Background: Myotonic dystrophy type 1 (DM1) is a multisystemic disorder caused by unstable CTG repeat expansions in the DMPK gene. While its clinical manifestations are well documented, the global genetic landscape of DM1 remains poorly characterised. Most genomic studies to date have focused on individuals of European ancestry, leaving ancestry-specific patterns underexplored, limiting the generalisability of diagnostic criteria and may contribute to underdiagnosis in underrepresented populations. Objectives: Leveraging large-scale whole genome sequencing (WGS) data, we aimed to identify DMPK repeat expansions across nearly one million participants and examine ancestry-specific differences.
Methods: WGS data from Genomics England (n = 80,110), UK Biobank (n = 490,276), and All of Us (n = 414,744) were analysed using ExpansionHunter. Repeat lengths were classified as Normal (≤37), Intermediate (38–49), or Pathogenic (≥50). Genetic ancestry was inferred using platform-specific methods and grouped into five superpopulations: African (AFR), Admixed American (AMR), East Asian (EAS), European (EUR), and South Asian (SAS). A combined dataset (n ≈ 985,000) enabled assessment of ancestry-specific differences.

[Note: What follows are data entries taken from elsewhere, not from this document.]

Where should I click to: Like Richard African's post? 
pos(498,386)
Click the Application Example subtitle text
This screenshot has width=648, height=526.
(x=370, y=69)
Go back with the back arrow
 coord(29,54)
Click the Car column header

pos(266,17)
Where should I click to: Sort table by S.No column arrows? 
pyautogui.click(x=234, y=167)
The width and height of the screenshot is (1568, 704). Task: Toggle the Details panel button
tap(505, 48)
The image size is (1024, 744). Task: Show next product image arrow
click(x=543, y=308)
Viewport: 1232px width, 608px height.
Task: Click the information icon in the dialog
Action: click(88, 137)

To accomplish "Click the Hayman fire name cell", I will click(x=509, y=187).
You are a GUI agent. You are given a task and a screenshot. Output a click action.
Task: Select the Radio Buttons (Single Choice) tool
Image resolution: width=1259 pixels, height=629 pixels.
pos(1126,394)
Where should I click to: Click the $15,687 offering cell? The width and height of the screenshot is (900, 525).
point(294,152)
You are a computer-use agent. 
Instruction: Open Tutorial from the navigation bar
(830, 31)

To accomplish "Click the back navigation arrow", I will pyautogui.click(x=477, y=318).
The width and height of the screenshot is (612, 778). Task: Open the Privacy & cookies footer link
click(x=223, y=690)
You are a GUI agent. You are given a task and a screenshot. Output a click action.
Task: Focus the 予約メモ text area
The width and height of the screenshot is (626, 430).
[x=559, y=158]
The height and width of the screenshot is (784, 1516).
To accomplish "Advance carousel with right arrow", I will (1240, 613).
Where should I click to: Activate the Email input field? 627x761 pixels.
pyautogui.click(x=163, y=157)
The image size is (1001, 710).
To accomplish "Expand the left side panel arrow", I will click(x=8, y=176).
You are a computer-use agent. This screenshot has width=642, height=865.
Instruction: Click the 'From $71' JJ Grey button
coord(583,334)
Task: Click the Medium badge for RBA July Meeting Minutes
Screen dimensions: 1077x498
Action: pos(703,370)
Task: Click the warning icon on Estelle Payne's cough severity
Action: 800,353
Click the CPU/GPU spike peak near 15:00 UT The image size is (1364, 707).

Results: We report the largest ancestry-informed dataset of DMPK repeat expansions to date. Significant variation in repeat length distributions and pathogenic expansion prevalence was observed across ancestries. European individuals showed the highest prevalence and larger expansions, while other groups exhibited lower frequencies, highlighting potential diagnostic bias and epidemiological modifiers. Conclusion: By integrating WGS data from nearly one million individuals, this study reveals ancestry-specific variation in DMPK repeat expansions, addressing a critical gap in DM1 research and supporting development of inclusive diagnostic and management strategies.